MadMadMadamMim · 21/08/2021 20:12

He says I'm controlling, difficult, selfish, and will never compromise on anything and everyone else agrees with him

I'd have nodded and said to him, Funny. Everyone I know says the same about you. Why was it - exactly - that you needed to try and ruin a long organised day out for the DC when you'd been repeatedly told we wouldn't return til 8pm? Why was it that everyone was supposed to dance round your change of plans? Next time you make arrangements for something book it into when your contact time actually is. Not when it's mine, then there won't be any issues will there?

controlledorcontrolling · 21/08/2021 20:29

He has conveniently ignored that his ex-gf is the one who has made these arrangements with our dc but not told him. It's all my fault and always will be with him.

OP posts:
toobusytothink · 21/08/2021 20:35

It doesn’t sound as though you are being unreasonable at all. If you didn’t have plans then I would guess you’d have been fine with it.

Why 8:00 though? Seems late for handover

And why is ex gf involved??? Was she like a step mum to him?

controlledorcontrolling · 21/08/2021 21:33

Im less likely to agree to any last minute changes now after this latest stunt. He's told dcs it's my fault. Your mum is so unreasonable, I was just trying to help but she wouldn't let me because she's too stubborn and such like. Of course it's ridiculous that I don't want him to know where we are or the train times or restaurant because I'm scared he'll turn up. If he doesn't know then he can't turn up and I can relax.

OP posts:
Catlover1970 · 21/08/2021 21:57

Are you being honest with us? Or are you unreasonable ?

controlledorcontrolling · 21/08/2021 22:58

I'm being honest. I have no reason to lie. I no longer have any trust in my ability to know if I'm reasonable or not after 20 years of being told I'm controlling and difficult whenever I try to set any boundaries. I often agree to whatever he wants just to avoid any unpleasantness and accusations.

OP posts:
Keladrythesaviour · 21/08/2021 23:07

I think he is being an arse, but at the same time I don't think it hurts to try to compromise in situations like this. If he could pick DS up from the train station to fit his timings better, and didn't affect your plans (you didn't get an earlier train), you could have packed the belongings he needed in advance and brought them with you?
We regularly have to make plans which in involve meeting people halfway, taking two cars or adapting time frames. If everyone just tries to solve the situation it's much easier than digging in your heels and fighting over who "wins".
No way you should cancel your plans or alter them significantly, but also nothing to be gained from being obtuse about it either.
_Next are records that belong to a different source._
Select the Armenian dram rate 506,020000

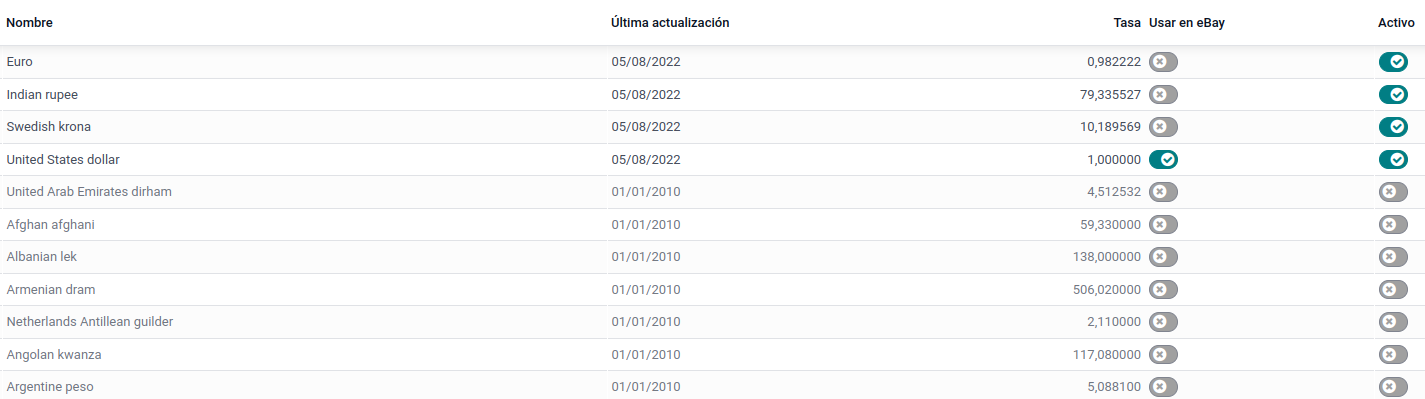[1106, 290]
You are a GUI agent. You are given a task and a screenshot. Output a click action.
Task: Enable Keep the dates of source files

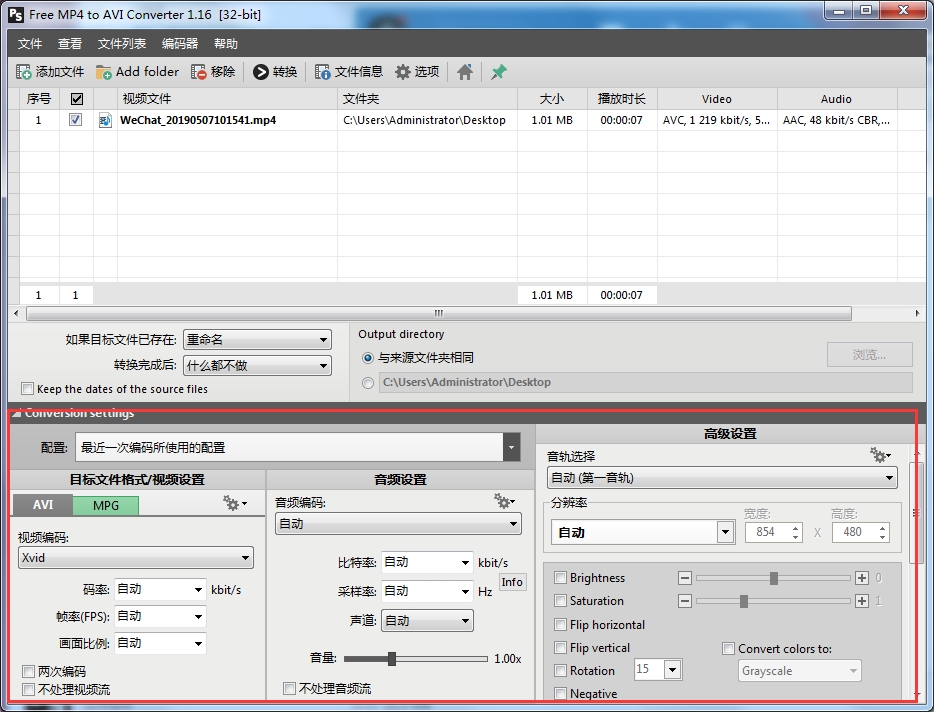(x=28, y=389)
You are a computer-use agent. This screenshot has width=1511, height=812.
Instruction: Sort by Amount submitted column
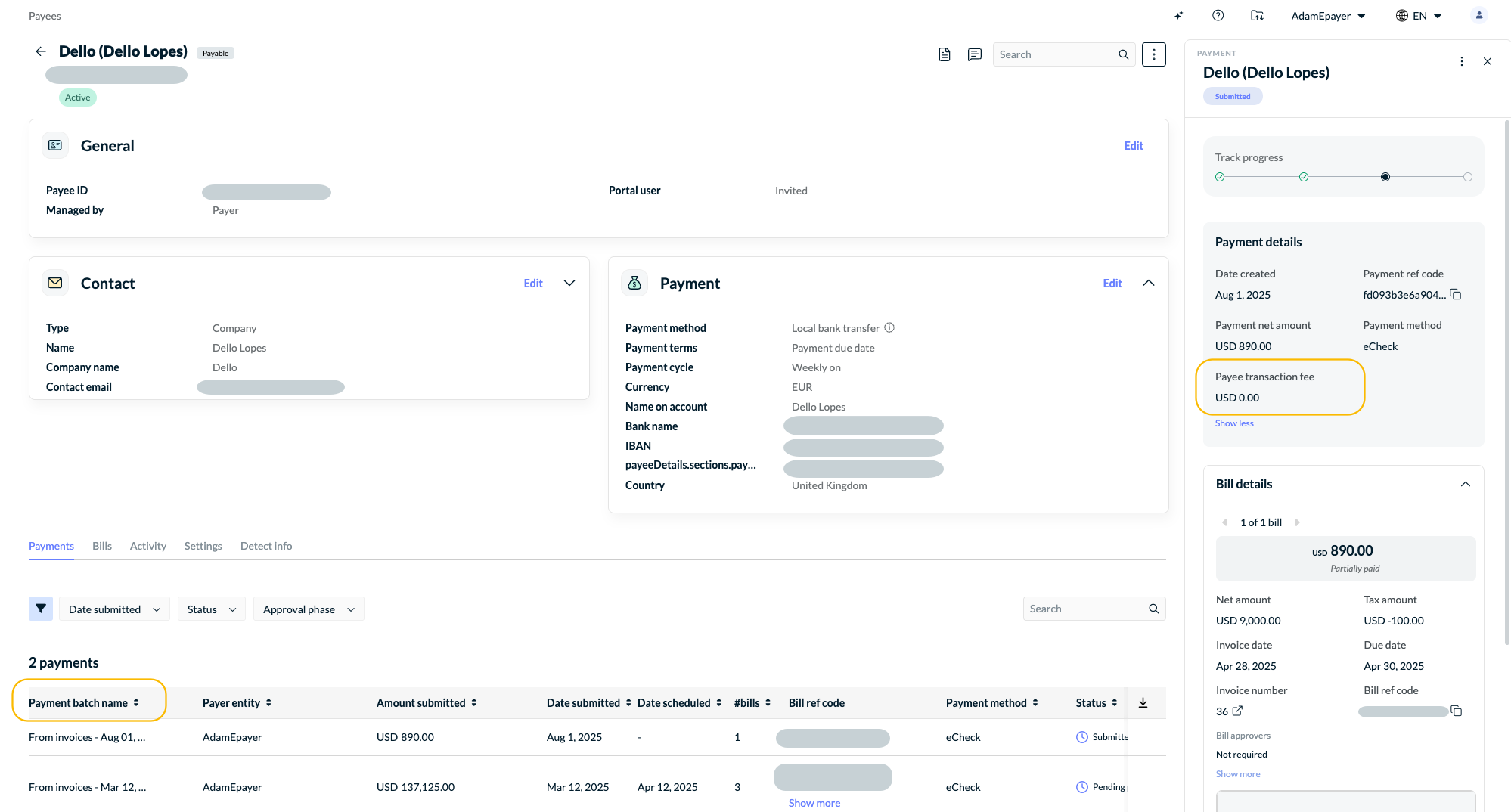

controlledorcontrolling · 22/08/2021 17:21

The train station is very close and wouldn't have made any difference to timings but dd needed to get her things for overnight. He was determined to get his way no matter what. I'm happy to compromise when necessary but it wasn't possible this time as it meant that Dd was without her overnight stuff and he doesn't have anything for her there, only ds.

OP posts:
user16395699 · 22/08/2021 18:38

I often agree to whatever he wants just to avoid any unpleasantness and accusations.

That's precisely how coercive control / abuse works. When that's happening it is an indicator you are being abused.

controlledorcontrolling · 23/08/2021 09:59

I daren't say no to his requests unless I have a good reason but even having booked tickets for events and trains doesn't make him accept no for an answer now. Ds is very similar in not accepting no. He'll be on the phone to the social worker today complaining about my unreasonable behaviour.